> _What the task requires_:
Line by line, output the entries below exactly as they appear.

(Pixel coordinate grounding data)

※ ※ ※

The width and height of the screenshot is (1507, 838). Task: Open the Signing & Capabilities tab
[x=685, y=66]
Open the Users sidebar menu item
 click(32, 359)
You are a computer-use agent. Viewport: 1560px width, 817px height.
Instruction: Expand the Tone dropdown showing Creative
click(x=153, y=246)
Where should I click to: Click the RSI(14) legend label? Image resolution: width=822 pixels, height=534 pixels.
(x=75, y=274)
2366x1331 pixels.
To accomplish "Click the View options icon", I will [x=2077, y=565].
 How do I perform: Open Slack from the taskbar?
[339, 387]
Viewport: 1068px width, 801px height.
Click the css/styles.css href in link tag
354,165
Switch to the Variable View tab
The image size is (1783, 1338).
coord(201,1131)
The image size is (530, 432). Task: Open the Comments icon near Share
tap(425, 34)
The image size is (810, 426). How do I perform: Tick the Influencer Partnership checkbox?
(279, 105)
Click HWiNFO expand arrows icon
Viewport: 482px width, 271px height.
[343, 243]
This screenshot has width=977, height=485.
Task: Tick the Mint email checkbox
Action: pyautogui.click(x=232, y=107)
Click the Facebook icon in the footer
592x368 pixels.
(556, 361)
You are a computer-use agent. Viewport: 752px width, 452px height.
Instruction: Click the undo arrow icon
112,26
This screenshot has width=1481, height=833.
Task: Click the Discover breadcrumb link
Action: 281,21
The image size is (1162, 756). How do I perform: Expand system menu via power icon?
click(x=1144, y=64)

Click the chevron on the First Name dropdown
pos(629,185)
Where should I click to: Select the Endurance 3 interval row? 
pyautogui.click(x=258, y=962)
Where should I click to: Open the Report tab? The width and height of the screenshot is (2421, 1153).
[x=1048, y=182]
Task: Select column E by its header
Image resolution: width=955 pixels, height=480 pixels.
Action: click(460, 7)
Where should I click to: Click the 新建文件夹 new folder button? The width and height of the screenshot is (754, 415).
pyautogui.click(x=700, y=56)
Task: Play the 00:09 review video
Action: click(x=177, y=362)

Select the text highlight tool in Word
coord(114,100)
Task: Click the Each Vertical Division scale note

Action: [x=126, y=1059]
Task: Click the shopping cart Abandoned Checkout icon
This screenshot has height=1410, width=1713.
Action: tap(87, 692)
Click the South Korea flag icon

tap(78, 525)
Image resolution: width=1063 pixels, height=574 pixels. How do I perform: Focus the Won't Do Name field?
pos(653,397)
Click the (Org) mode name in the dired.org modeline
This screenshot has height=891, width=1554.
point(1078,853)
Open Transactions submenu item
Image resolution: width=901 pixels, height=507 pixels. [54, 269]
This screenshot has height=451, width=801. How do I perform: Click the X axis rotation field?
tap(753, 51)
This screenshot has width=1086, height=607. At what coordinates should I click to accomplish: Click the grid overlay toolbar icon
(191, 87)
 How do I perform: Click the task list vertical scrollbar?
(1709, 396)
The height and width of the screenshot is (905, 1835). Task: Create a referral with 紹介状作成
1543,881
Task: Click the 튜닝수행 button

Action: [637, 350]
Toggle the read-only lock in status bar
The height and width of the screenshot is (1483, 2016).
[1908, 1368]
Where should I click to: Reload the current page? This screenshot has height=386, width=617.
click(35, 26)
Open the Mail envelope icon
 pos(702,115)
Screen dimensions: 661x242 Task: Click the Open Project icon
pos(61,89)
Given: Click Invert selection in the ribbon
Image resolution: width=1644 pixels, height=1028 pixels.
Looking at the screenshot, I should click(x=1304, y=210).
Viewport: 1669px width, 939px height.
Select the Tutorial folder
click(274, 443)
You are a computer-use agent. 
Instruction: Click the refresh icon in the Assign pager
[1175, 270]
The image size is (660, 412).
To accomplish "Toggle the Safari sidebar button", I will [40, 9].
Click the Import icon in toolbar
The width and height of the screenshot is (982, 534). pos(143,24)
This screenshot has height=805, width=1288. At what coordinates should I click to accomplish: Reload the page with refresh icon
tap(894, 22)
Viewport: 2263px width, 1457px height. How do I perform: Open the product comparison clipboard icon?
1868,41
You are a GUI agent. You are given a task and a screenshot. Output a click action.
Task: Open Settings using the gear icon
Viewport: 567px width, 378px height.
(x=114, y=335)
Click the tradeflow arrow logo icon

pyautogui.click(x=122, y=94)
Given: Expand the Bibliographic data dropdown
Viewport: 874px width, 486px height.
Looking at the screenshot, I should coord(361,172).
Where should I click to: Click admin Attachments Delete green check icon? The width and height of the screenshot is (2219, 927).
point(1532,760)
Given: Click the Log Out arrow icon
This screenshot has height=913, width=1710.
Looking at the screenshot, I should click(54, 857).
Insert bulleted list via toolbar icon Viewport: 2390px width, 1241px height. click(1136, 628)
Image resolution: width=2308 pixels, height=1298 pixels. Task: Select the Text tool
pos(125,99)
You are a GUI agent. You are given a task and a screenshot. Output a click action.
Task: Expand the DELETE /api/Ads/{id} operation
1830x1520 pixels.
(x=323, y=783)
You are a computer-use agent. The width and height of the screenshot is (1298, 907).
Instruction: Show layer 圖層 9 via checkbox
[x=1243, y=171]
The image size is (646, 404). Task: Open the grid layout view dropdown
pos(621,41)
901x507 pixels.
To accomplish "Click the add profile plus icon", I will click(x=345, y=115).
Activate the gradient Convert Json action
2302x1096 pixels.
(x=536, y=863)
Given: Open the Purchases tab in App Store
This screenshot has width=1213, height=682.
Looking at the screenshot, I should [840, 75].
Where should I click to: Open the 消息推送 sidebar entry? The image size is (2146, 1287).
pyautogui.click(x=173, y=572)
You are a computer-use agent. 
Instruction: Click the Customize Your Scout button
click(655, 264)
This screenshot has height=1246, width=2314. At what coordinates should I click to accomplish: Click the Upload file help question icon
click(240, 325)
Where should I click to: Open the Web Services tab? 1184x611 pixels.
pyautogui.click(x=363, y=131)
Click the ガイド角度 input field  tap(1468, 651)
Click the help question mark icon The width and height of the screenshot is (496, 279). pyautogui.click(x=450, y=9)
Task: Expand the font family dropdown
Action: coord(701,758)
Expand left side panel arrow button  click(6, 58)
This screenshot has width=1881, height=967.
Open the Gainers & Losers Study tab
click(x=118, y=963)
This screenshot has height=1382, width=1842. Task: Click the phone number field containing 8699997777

※ ※ ※

> _Reply to the exercise_:
The width and height of the screenshot is (1507, 838). Task: Open the Signing & Capabilities tab
[x=685, y=66]
Open the Users sidebar menu item
 click(32, 359)
You are a computer-use agent. Viewport: 1560px width, 817px height.
Instruction: Expand the Tone dropdown showing Creative
click(x=153, y=246)
Where should I click to: Click the RSI(14) legend label? Image resolution: width=822 pixels, height=534 pixels.
(x=75, y=274)
2366x1331 pixels.
To accomplish "Click the View options icon", I will [x=2077, y=565].
 How do I perform: Open Slack from the taskbar?
[339, 387]
Viewport: 1068px width, 801px height.
Click the css/styles.css href in link tag
354,165
Switch to the Variable View tab
The image size is (1783, 1338).
coord(201,1131)
The image size is (530, 432). Task: Open the Comments icon near Share
tap(425, 34)
The image size is (810, 426). How do I perform: Tick the Influencer Partnership checkbox?
(279, 105)
Click HWiNFO expand arrows icon
Viewport: 482px width, 271px height.
[343, 243]
This screenshot has width=977, height=485.
Task: Tick the Mint email checkbox
Action: pyautogui.click(x=232, y=107)
Click the Facebook icon in the footer
592x368 pixels.
(556, 361)
You are a computer-use agent. Viewport: 752px width, 452px height.
Instruction: Click the undo arrow icon
112,26
This screenshot has width=1481, height=833.
Task: Click the Discover breadcrumb link
Action: 281,21
The image size is (1162, 756). How do I perform: Expand system menu via power icon?
click(x=1144, y=64)

Click the chevron on the First Name dropdown
pos(629,185)
Where should I click to: Select the Endurance 3 interval row? 
pyautogui.click(x=258, y=962)
Where should I click to: Open the Report tab? The width and height of the screenshot is (2421, 1153).
[x=1048, y=182]
Task: Select column E by its header
Image resolution: width=955 pixels, height=480 pixels.
Action: click(460, 7)
Where should I click to: Click the 新建文件夹 new folder button? The width and height of the screenshot is (754, 415).
pyautogui.click(x=700, y=56)
Task: Play the 00:09 review video
Action: click(x=177, y=362)

Select the text highlight tool in Word
coord(114,100)
Task: Click the Each Vertical Division scale note

Action: [x=126, y=1059]
Task: Click the shopping cart Abandoned Checkout icon
This screenshot has height=1410, width=1713.
Action: tap(87, 692)
Click the South Korea flag icon

tap(78, 525)
Image resolution: width=1063 pixels, height=574 pixels. How do I perform: Focus the Won't Do Name field?
pos(653,397)
Click the (Org) mode name in the dired.org modeline
This screenshot has height=891, width=1554.
point(1078,853)
Open Transactions submenu item
Image resolution: width=901 pixels, height=507 pixels. [54, 269]
This screenshot has height=451, width=801. How do I perform: Click the X axis rotation field?
tap(753, 51)
This screenshot has width=1086, height=607. At what coordinates should I click to accomplish: Click the grid overlay toolbar icon
(191, 87)
 How do I perform: Click the task list vertical scrollbar?
(1709, 396)
The height and width of the screenshot is (905, 1835). Task: Create a referral with 紹介状作成
1543,881
Task: Click the 튜닝수행 button

Action: [637, 350]
Toggle the read-only lock in status bar
The height and width of the screenshot is (1483, 2016).
[1908, 1368]
Where should I click to: Reload the current page? This screenshot has height=386, width=617.
click(35, 26)
Open the Mail envelope icon
 pos(702,115)
Screen dimensions: 661x242 Task: Click the Open Project icon
pos(61,89)
Given: Click Invert selection in the ribbon
Image resolution: width=1644 pixels, height=1028 pixels.
Looking at the screenshot, I should click(x=1304, y=210).
Viewport: 1669px width, 939px height.
Select the Tutorial folder
click(274, 443)
You are a computer-use agent. 
Instruction: Click the refresh icon in the Assign pager
[1175, 270]
The image size is (660, 412).
To accomplish "Toggle the Safari sidebar button", I will [40, 9].
Click the Import icon in toolbar
The width and height of the screenshot is (982, 534). pos(143,24)
This screenshot has height=805, width=1288. At what coordinates should I click to accomplish: Reload the page with refresh icon
tap(894, 22)
Viewport: 2263px width, 1457px height. How do I perform: Open the product comparison clipboard icon?
1868,41
You are a GUI agent. You are given a task and a screenshot. Output a click action.
Task: Open Settings using the gear icon
Viewport: 567px width, 378px height.
(x=114, y=335)
Click the tradeflow arrow logo icon

pyautogui.click(x=122, y=94)
Given: Expand the Bibliographic data dropdown
Viewport: 874px width, 486px height.
Looking at the screenshot, I should coord(361,172).
Where should I click to: Click admin Attachments Delete green check icon? The width and height of the screenshot is (2219, 927).
point(1532,760)
Given: Click the Log Out arrow icon
This screenshot has height=913, width=1710.
Looking at the screenshot, I should click(54, 857).
Insert bulleted list via toolbar icon Viewport: 2390px width, 1241px height. click(1136, 628)
Image resolution: width=2308 pixels, height=1298 pixels. Task: Select the Text tool
pos(125,99)
You are a GUI agent. You are given a task and a screenshot. Output a click action.
Task: Expand the DELETE /api/Ads/{id} operation
1830x1520 pixels.
(x=323, y=783)
You are a computer-use agent. The width and height of the screenshot is (1298, 907).
Instruction: Show layer 圖層 9 via checkbox
[x=1243, y=171]
The image size is (646, 404). Task: Open the grid layout view dropdown
pos(621,41)
901x507 pixels.
To accomplish "Click the add profile plus icon", I will click(x=345, y=115).
Activate the gradient Convert Json action
2302x1096 pixels.
(x=536, y=863)
Given: Open the Purchases tab in App Store
This screenshot has width=1213, height=682.
Looking at the screenshot, I should [840, 75].
Where should I click to: Open the 消息推送 sidebar entry? The image size is (2146, 1287).
pyautogui.click(x=173, y=572)
You are a computer-use agent. 
Instruction: Click the Customize Your Scout button
click(655, 264)
This screenshot has height=1246, width=2314. At what coordinates should I click to accomplish: Click the Upload file help question icon
click(240, 325)
Where should I click to: Open the Web Services tab? 1184x611 pixels.
pyautogui.click(x=363, y=131)
Click the ガイド角度 input field  tap(1468, 651)
Click the help question mark icon The width and height of the screenshot is (496, 279). pyautogui.click(x=450, y=9)
Task: Expand the font family dropdown
Action: coord(701,758)
Expand left side panel arrow button  click(6, 58)
This screenshot has width=1881, height=967.
Open the Gainers & Losers Study tab
click(x=118, y=963)
This screenshot has height=1382, width=1842. Task: Click the phone number field containing 8699997777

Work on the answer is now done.